| Data for the task |

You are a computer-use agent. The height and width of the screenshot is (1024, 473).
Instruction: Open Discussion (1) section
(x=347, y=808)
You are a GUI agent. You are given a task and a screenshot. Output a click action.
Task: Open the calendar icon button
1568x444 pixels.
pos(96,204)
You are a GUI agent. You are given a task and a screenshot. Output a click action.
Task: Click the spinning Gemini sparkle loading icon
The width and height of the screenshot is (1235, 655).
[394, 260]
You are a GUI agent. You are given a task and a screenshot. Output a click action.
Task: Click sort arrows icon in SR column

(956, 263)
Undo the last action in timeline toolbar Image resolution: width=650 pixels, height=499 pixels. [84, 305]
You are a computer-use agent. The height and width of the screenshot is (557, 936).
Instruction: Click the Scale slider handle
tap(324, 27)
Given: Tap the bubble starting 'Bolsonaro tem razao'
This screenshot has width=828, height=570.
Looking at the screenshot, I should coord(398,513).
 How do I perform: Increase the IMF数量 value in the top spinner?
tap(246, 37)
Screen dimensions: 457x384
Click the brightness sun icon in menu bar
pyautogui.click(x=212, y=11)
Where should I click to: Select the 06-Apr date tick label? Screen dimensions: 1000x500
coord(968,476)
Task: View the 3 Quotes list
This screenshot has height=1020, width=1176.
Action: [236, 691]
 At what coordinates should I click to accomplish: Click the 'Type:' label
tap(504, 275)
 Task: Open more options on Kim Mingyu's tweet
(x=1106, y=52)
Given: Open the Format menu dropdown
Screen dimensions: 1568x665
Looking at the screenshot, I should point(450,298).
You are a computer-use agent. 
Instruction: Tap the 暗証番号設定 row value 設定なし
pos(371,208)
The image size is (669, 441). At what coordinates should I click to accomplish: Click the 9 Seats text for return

| Task description |
For each record above, write it out again exactly.

| Written solution |
You are a computer-use agent. The height and width of the screenshot is (1024, 473).
Instruction: Open Discussion (1) section
(x=347, y=808)
You are a GUI agent. You are given a task and a screenshot. Output a click action.
Task: Open the calendar icon button
1568x444 pixels.
pos(96,204)
You are a GUI agent. You are given a task and a screenshot. Output a click action.
Task: Click the spinning Gemini sparkle loading icon
The width and height of the screenshot is (1235, 655).
[394, 260]
You are a GUI agent. You are given a task and a screenshot. Output a click action.
Task: Click sort arrows icon in SR column

(956, 263)
Undo the last action in timeline toolbar Image resolution: width=650 pixels, height=499 pixels. [84, 305]
You are a computer-use agent. The height and width of the screenshot is (557, 936).
Instruction: Click the Scale slider handle
tap(324, 27)
Given: Tap the bubble starting 'Bolsonaro tem razao'
This screenshot has width=828, height=570.
Looking at the screenshot, I should coord(398,513).
 How do I perform: Increase the IMF数量 value in the top spinner?
tap(246, 37)
Screen dimensions: 457x384
Click the brightness sun icon in menu bar
pyautogui.click(x=212, y=11)
Where should I click to: Select the 06-Apr date tick label? Screen dimensions: 1000x500
coord(968,476)
Task: View the 3 Quotes list
This screenshot has height=1020, width=1176.
Action: [236, 691]
 At what coordinates should I click to accomplish: Click the 'Type:' label
tap(504, 275)
 Task: Open more options on Kim Mingyu's tweet
(x=1106, y=52)
Given: Open the Format menu dropdown
Screen dimensions: 1568x665
Looking at the screenshot, I should point(450,298).
You are a computer-use agent. 
Instruction: Tap the 暗証番号設定 row value 設定なし
pos(371,208)
The image size is (669, 441). At what coordinates should I click to accomplish: Click the 9 Seats text for return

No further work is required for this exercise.